Klinische Neurophysiologie 2009; 40 - A168
DOI: 10.1055/s-0029-1216143

REM sleep behavior disorder (RBD) and neurodegeneration

C Trenkwalder 1
  • 1Kassel

First described by Schenck and collaborators, criteria for RBD are now defined by the ASDA and include complex behaviors during REM sleep with a loss of skeletal muscle atonia. Mild up to harmful body movements are associated with dream mentation and nightmares and disrupt sleep continuity. Polysomnographic evaluation is needed to establish a final diagnosis. RBD most likely reflects dysfunction in the brainstem circuitry and the dorsolateral pontine tegmentum, where REM sleep without atonia can be induced in animal experiments. Recent studies with cohorts of RBD patients point towards the hypothesis that RBD may represent a preclinical marker of a neurodegenerative process in synucleinopathies such as PD and MSA and may precede motor symptoms for years.

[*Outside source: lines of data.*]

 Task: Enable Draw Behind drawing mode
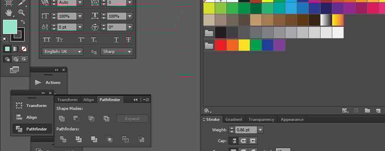pyautogui.click(x=16, y=59)
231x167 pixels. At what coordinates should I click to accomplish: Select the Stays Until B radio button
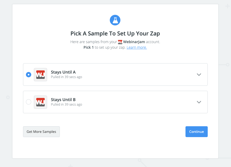[29, 102]
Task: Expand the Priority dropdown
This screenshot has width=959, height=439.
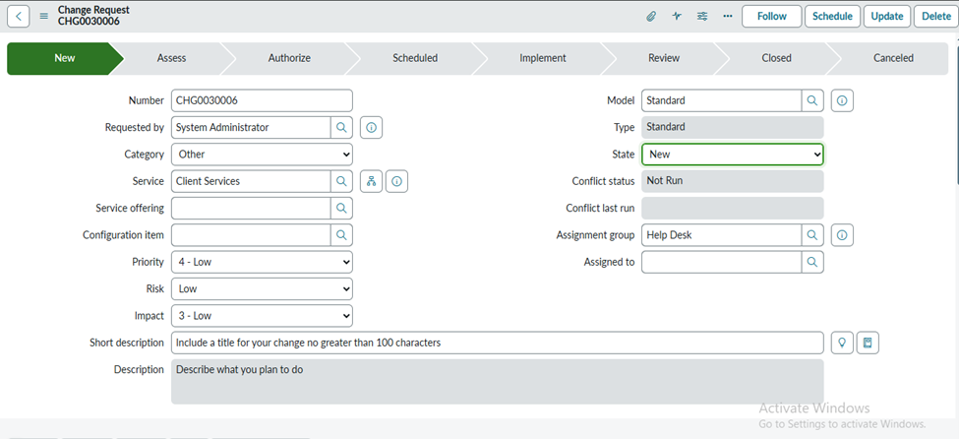Action: click(262, 262)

Comella and coworkers (1998) reported a frequency of 15% clinically diagnosed RBD in PD patients, whereas Gagnon and coworkers (2002) found, that one third of an unselected population of PD patients revealed RBD when investigated polysomnographically. Only 50% of these patients would have been detected by history only. Neuroimaging studies of patients who presented to the sleep clinic with characteristic complaints of RBD revealed a marked reduction of presynaptic dopamine transporter binding indicating early PD or MSA and a decreased olfactory function (Stiasny-Kolster et al 2006). RBD seems to be especially frequent in those patients with PD and psychosis or hallucinations. It is controversely discussed, if RBD is also a preclinical marker for cognitive decline in Parkinsonism. Clinical observation and video polysomnography is needed to evaluate the extent of RBD and to decide, if a treatment with i.e. clonazepam or melatonin is necessary.

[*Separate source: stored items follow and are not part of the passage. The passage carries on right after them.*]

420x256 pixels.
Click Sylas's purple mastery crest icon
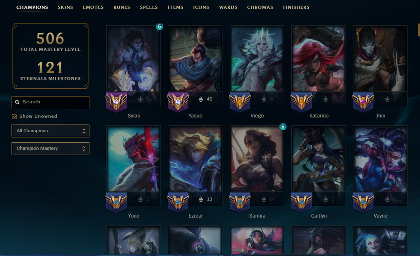point(116,102)
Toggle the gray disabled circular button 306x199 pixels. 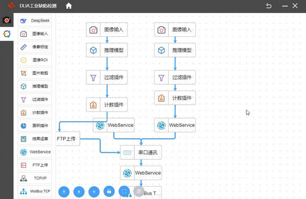[139, 192]
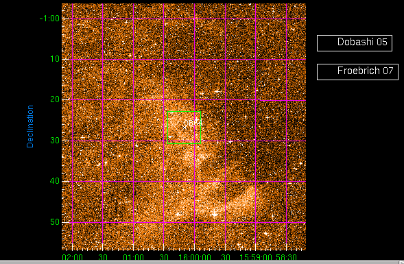Select the Froebrich 07 catalog box
This screenshot has height=264, width=404.
tap(357, 72)
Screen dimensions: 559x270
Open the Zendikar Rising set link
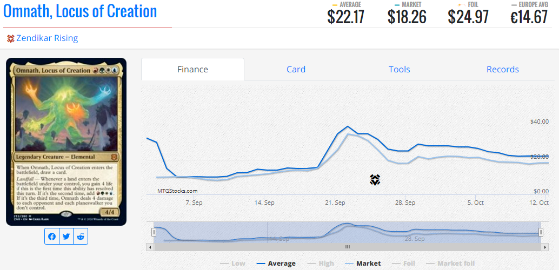[x=47, y=38]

References: [1] American Sleep Disorders Association: International classification of sleep disorders, 2nd revision: diagnostic and coding manual. Rochester: American Sleep Disorders Association; 2005. [2] Comella CL, Nardine TM, DiederichNJ, et al: Sleep-related violence, injury, and REM sleep behavior disorder in Parkinson's disease, Neurology. 1998;51:526–529. [3] Gagnon JF, Bedard MA, Fantini ML, et al: REM sleep behavior disorder and REM sleep without atonia in Parkinson's disease, Neurology. 2002;59:585–589.